A hundred million years from now, as a result, if another intelligent species happens to be around on Earth at that time and takes an interest in geology, its members won’t find a nice thick stratum of rock marked with the signs of human activity, corresponding to an Anthropocene epoch. They’ll find a thin boundary layer, laid down over a few hundred years, and laced with exotic markers: decay products of radioactive isotopes splashed into the atmosphere by twentieth-century nuclear bomb testing and nuclear reactor meltdowns; chemical markers showing a steep upward jolt in atmospheric carbon dioxide; and scattered freely through the layer, micron-thick streaks of odd carbon compounds that are all that’s left of our vast production of plastic trash. That’s our geological legacy: a slightly odd transition layer a quarter of an inch thick, with the usual discontinuity between the species in the rock just below, many of whom vanish at the transition, and the species in the rock just above, who proliferate into empty ecological niches and evolve into new forms.
In place of the misleading label “Anthropocene,” then, I’d like to propose that we call the geological interval we’re now in the Pleistocene-Neocene transition. Neocene? That’s Greek for “new recent,” representing the “new normal” that will emerge when our idiotic maltreatment of the planet that keeps us all alive brings the “old normal” crashing down around our ears. We don’t call the first epoch after the comet impact 65 million years ago the “Cometocene,” so there’s no valid reason to use a label like “Anthropocene” for the epoch that will dawn when the current transition winds down. Industrial civilization’s giddy rise and impending fall are the trigger for the transition, and nothing more; the shape of the Neocene epoch will be determined not by us, but by the ordinary processes of planetary change and evolution.

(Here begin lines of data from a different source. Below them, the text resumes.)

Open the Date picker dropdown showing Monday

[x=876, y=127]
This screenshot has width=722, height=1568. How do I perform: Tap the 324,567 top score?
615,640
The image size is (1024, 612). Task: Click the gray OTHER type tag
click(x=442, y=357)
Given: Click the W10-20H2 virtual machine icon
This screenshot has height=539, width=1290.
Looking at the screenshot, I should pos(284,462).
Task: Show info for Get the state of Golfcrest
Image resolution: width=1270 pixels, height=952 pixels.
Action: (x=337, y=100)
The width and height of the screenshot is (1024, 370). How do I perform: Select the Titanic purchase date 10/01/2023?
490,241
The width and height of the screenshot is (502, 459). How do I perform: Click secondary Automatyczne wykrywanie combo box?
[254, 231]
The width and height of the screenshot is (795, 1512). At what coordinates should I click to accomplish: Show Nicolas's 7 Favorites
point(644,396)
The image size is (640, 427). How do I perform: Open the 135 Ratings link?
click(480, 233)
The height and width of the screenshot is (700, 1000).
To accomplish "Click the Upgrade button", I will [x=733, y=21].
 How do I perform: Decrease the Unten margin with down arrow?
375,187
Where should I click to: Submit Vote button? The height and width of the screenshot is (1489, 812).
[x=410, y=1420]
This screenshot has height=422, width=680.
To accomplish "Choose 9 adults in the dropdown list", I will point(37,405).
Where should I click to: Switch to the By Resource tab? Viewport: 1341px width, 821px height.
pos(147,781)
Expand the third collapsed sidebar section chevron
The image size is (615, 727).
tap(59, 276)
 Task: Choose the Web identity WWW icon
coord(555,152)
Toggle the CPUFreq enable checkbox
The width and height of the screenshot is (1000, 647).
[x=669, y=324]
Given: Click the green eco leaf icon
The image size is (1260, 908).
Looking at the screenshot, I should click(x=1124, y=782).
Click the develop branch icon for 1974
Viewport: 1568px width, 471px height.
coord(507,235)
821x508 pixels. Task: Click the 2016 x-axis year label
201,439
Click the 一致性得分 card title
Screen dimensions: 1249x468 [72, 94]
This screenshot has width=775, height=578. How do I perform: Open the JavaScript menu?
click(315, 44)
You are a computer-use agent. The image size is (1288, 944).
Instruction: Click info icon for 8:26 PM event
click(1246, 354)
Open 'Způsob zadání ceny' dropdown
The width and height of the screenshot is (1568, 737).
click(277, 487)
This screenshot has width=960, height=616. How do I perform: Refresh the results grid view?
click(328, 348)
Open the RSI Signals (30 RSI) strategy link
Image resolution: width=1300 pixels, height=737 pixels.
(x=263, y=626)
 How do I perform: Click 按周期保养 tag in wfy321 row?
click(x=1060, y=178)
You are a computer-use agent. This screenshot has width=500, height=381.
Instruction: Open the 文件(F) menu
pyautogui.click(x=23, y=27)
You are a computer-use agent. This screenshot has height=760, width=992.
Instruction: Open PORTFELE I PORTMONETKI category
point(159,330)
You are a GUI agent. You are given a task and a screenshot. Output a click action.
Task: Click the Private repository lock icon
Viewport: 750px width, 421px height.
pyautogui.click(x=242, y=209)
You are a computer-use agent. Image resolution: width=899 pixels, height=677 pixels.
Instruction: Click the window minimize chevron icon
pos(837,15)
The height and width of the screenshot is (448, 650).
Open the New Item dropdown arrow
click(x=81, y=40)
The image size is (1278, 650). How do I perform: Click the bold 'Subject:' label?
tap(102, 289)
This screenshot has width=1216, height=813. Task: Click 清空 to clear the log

Those processes have been responding to the end of the so-called Holocene—let’s rename it the Late Pleistocene, given how extremely short it turned out to be—in the usual manner. Around the world, ice caps are melting, climate belts are shifting, acid-intolerant species in the ocean are being replaced by acid-tolerant ones, and generalist species of animals such as cats, coyotes, and feral pigs are spreading rapidly through increasingly chaotic ecosystems, occupying vacant ecological niches or elbowing less flexible competitors out of the way. By the time the transition winds down a few centuries from now, the species that have been able to adapt to new conditions and spread into new environments will be ready for evolutionary radiation; another half a million years or so, and the Neocene will be stocked with the first preliminary draft of its typical flora and fauna.